Listening to your body – exercise

by Ali on August 29, 2008

I’ve discussed how you can listen to your body to ensure that you’re eating in a healthy way for you. Today, I want to look at some popular exercise advice, and encourage you to think about what works for you. I’m going to cover these three key questions:

  • When do you prefer to exercise?
  • How frequently should you work out?
  • What types of exercise make you feel good?

When do you prefer to exercise?

Many experts have made recommendations on the best time to exercise. Two of the most common are that:

  • People who hit the gym first thing in the morning get a bigger happiness boost from their workout.
  • Exercising between 5pm and 7pm is the best time for your body, due to a range of physiological factors.

For most of us working in office jobs, early morning and the 5-7pm slot after work are good times to exercise. It’s worth trying both out, and deciding how they make you feel.

I personally find that exercising any time before 11am makes me really sleepy for the rest of the day. If I go to the gym before breakfast, I’m ready for a nap around 10am … so if your body reacts like mine, early morning work outs are probably not such a good idea unless you have a very understanding boss.

Lots of people, though, find that exercising first thing helps them to wake up and start their day in a positive frame of mind.
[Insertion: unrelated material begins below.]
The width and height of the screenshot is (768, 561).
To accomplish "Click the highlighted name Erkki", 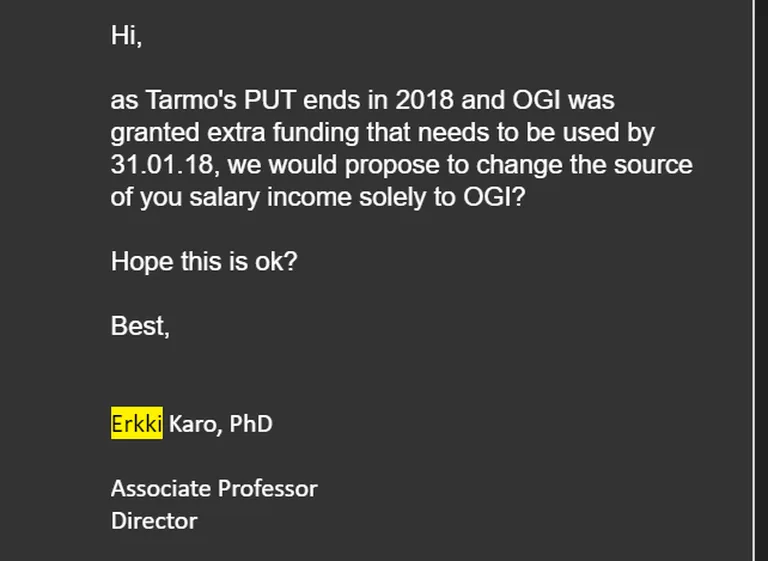I will 137,423.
Some office workers find that going straight to the gym from work helps them to unwind and relax tense muscles after a long day hunched over a desk. But for others, the last thing they can face at the end of a day’s work is a gruelling gym session. They might perk up after an early dinner, though, and go out for a run or to an exercise class.

What works for you?

How frequently should you work out?

Another vexed question in the fitness world is how often you should work out. The most common figure given is three gym sessions a week – but what if you walk, or cycle, or exercise in some other way?
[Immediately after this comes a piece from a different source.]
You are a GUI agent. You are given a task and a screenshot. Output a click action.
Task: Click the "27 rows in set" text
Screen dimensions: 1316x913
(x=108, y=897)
The UK government exercise guidelinesare minimum targets, so you’ll want to do at least that much light-moderate exercise. For more intense sessions, though, think about:

  • Does my body feel tired if I try to exercise two days in a row?
  • Do I find it harder to complete my workout if I’ve not been to the gym for a week or two?

For most people, a workout every other day or every three days is about right, but you might find you like to do a slightly less intense session daily. Don’t let enthusiastic colleagues drag you to the gym every day, if you’re ending up exhausted and aching. Conversely, just because your friend always has an excuse to skip your joint workouts doesn’t mean you too should get away with only going once a week.

What types of exercise make you feel good?

I had an over-keen gym instructor for my induction, who set me up with a plan that included running for 15 minutes at quite a steep incline (well, it felt quite steep!) on the treadmill. I managed to force myself to do 10 minutes for the first few weeks, but hated it; I’d almost be in tears because it was so hard and because I blamed myself for not being fit enough. It took me several minutes to recover each time, glugging water and breathing hard, and each time I though “well, at least that’s over for another two days…”

Thankfully, I quickly realised that it would be better to work out at a slightly lower intensity rather than give up altogether!

Don’t stick with a workout, exercise or sport that consistently leaves you feeling awful. That might mean cutting back the intensity a bit, dropping the class that has you aching for days afterwards, or not forcing yourself through so many repetitions on the weights.

Also, if you don’t feel any different after a session, you might need to ramp up the intensity a bit – or try an alternative type of exercise. If you’re working out at a good rate, you’ll hopefully feel relaxed and de-stressed afterwards – a gentle stroll probably won’t have that effect.